### Saved entries:
::::::
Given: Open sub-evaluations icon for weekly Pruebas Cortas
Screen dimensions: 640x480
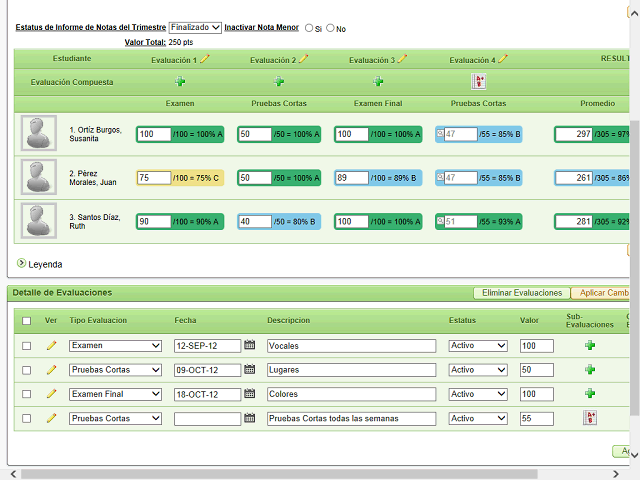Looking at the screenshot, I should pos(590,418).
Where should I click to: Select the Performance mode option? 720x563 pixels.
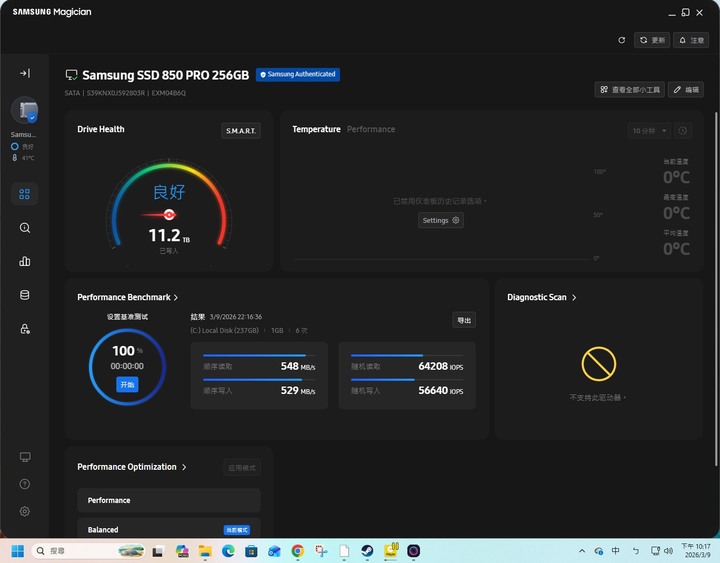(168, 500)
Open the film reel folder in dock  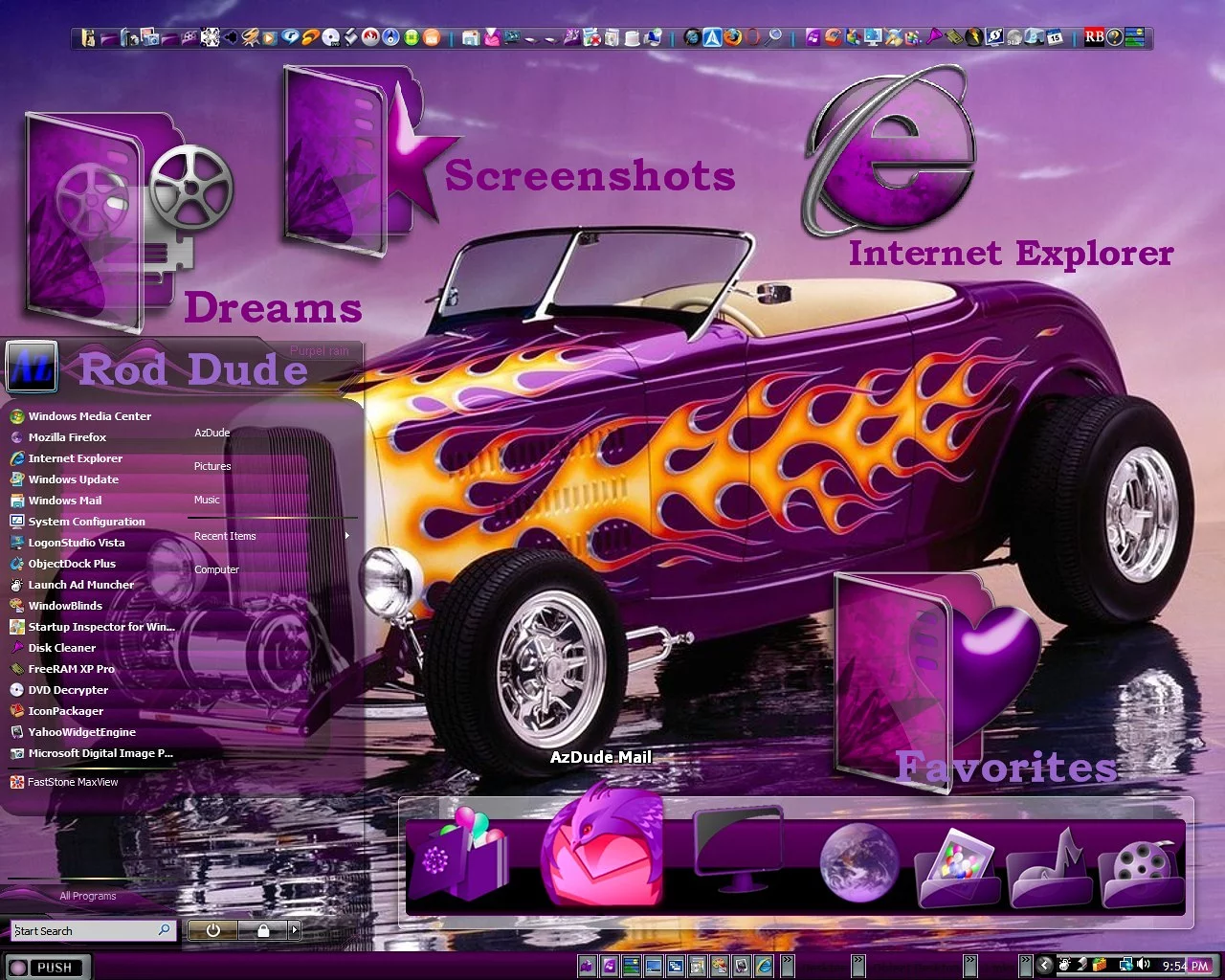coord(1141,869)
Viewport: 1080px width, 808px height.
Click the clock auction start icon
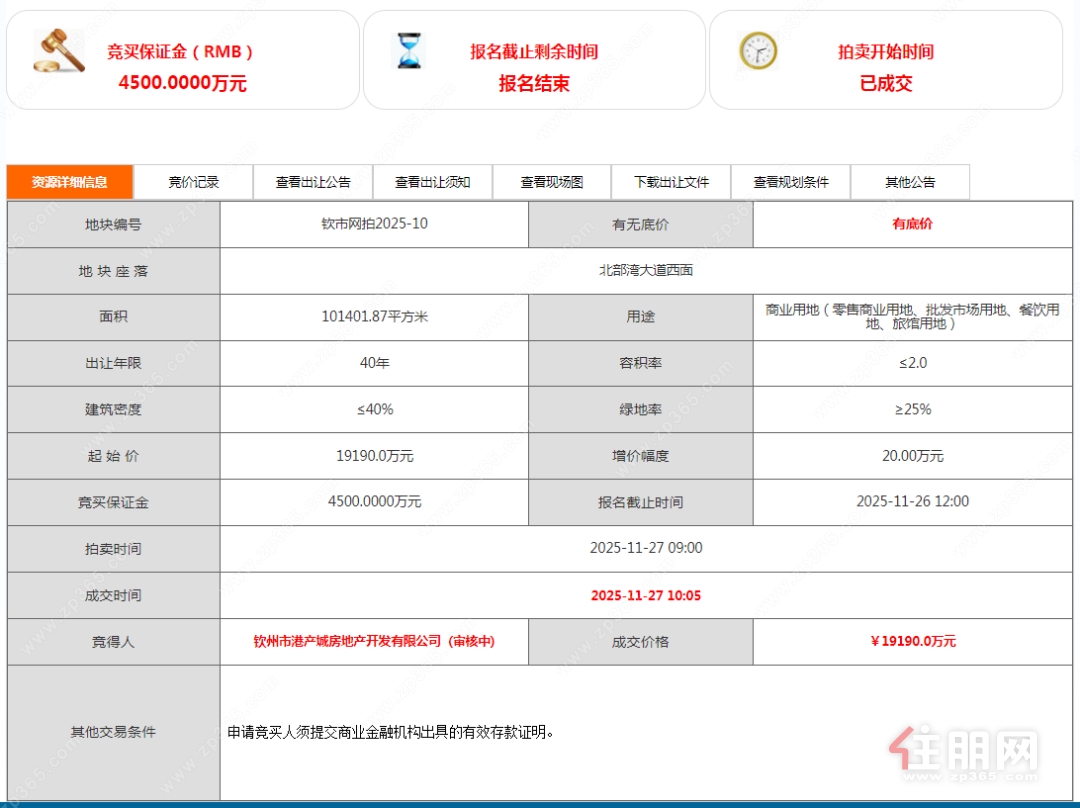[x=758, y=51]
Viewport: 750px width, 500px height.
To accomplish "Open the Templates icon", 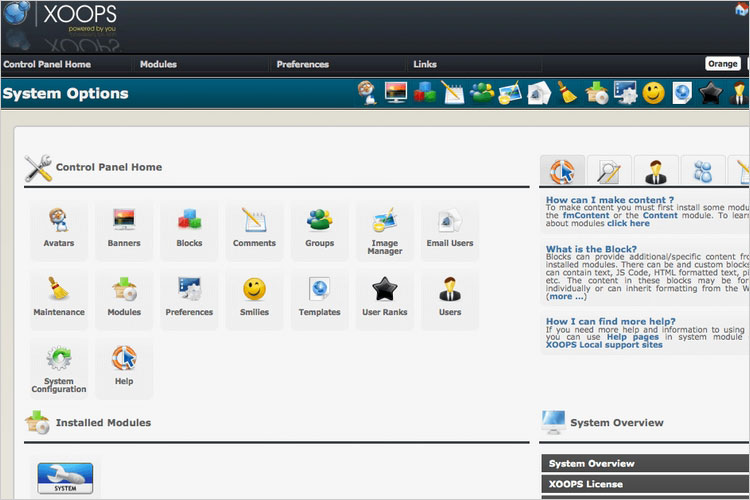I will (319, 296).
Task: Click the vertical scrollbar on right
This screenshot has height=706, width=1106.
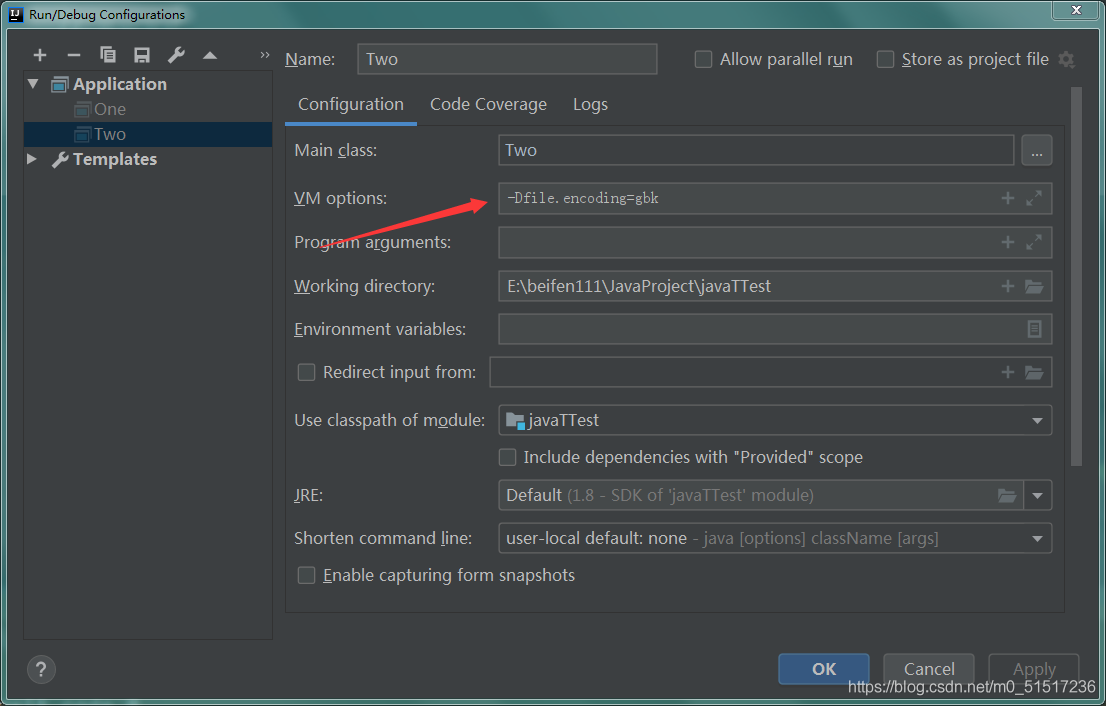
::::::
With the pictures left out, copy exactly the lines from the one containing "Task: Click the vertical scrollbar on right" through the final line of the records above, both included.

Task: Click the vertical scrollbar on right
This screenshot has height=706, width=1106.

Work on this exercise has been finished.